Rights and wrongs of climate action

Other major ERT concerns are the need to keep European industry competitive, the rejection of short-term emission reductions and the inclusion of developing countries in the agreed measures.

Under the section The Rights and Wrongs, the ERT continues its personal crusade against the EU's proposed CO2/energy tax. It outlines a test every policy proposal should pass before adoption. The test basically consists of banning any measure which could undermine the sacred competitiveness of European industry or the distortion of the market by selecting actions according not to the target of emissions reduction, but by the performance of a cost-benefit analysis. As the only example of how governments can get it wrong, the report attacks the CO2 tax: "The ERT remains strongly opposed to any new or increased carbon, energy or combined carbon/energy tax". The argument, of course, is that such a tax will harm European competitiveness. The main goals of such taxes -- fighting global warming and the added benefit of creating employment -- are dismissed in the report with 'scientific' arguments: "Their potential for boosting jobs is greatly exaggerated ... They [CO2 taxes] are widely considered ineffective in reducing CO2 emissions".

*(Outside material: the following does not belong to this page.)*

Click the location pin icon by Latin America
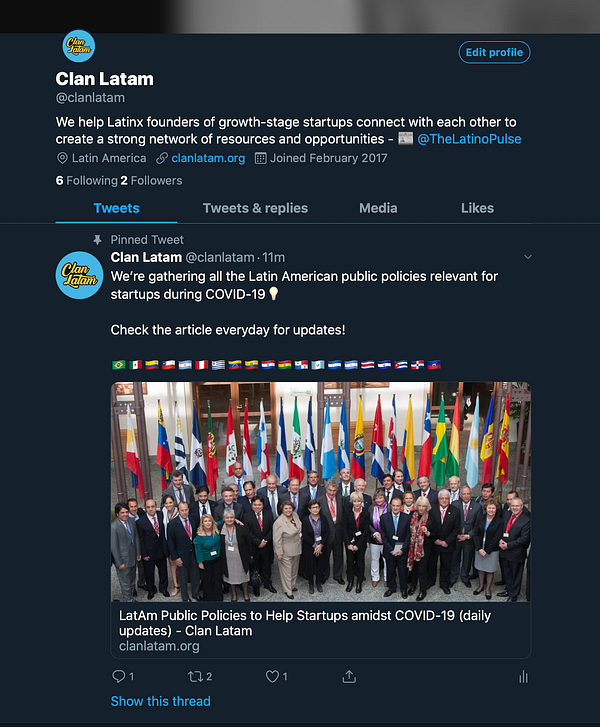The image size is (600, 727). (62, 158)
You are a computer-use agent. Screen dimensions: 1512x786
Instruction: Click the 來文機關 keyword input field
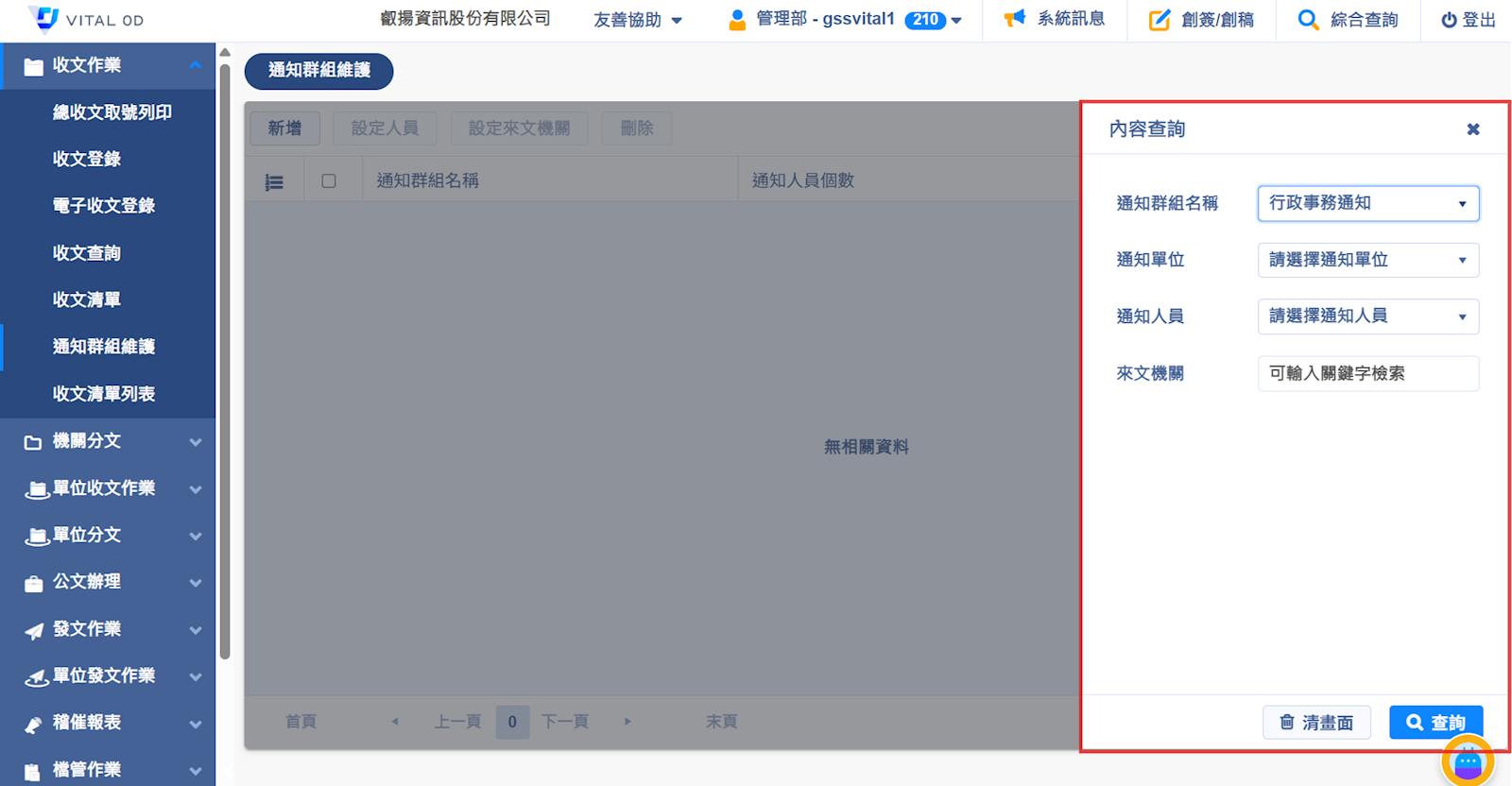coord(1367,373)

The report rejects government regulation and groups ERT preferences into four categories: voluntary initiatives, technologies, global agreements and education. It encourages voluntary action by industry, accompanied by a system of tradeable permits which allows corporations to earn profit from the right to pollute. The most fashionable ERT concept, 'benchmarking' is also proposed as as method of finding the best energy-management system. Nuclear energy is one of the energy-efficient technologies proposed in the report.

The Roundtable also pushes for Joint Implementation (JI), in which companies in developed countries help business in developing countries to reduce greenhouse gas emissions. Reductions are then translated into credits, which are earned by the developed country and can be used to offset commitments to reduce emissions in their home country. In other words, a system which helps corporations to earn money from developing countries while avoiding agreed reductions at home. A tempting proposal for TNCs, JI activities are actively being promoted through a project called International Business Action on Climate Change, led by the World Business Council for Sustainable Development (WBCSD) in cooperation with the World Bank.

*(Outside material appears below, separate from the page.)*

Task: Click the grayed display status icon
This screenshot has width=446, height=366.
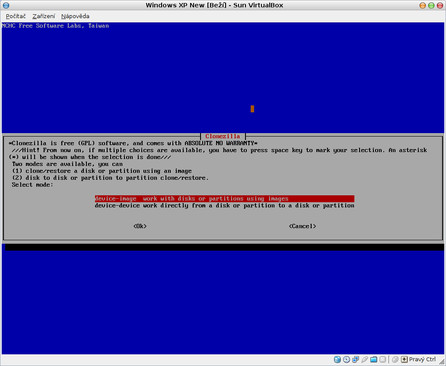Action: click(383, 359)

Industry has many interests at stake in Kyoto, and we can be sure that corporate lobby groups will carry out intensive lobbying before the end of the year. In its usual style, the ERT will attempt to set the direction of climate policies, rather than simply reacting to what governments propose. The latest report is addressed to policy makers, particularly those in the EU, whom the ERT urges "to draft policies that meet the tests laid out here, and then discuss their proposals with the ERT, UNICE, WBCSD and other relevant industry bodies".

N.B. CEO is preparing a briefing sheet on industry lobbying the climate negotiations and the upcoming Kyoto conference.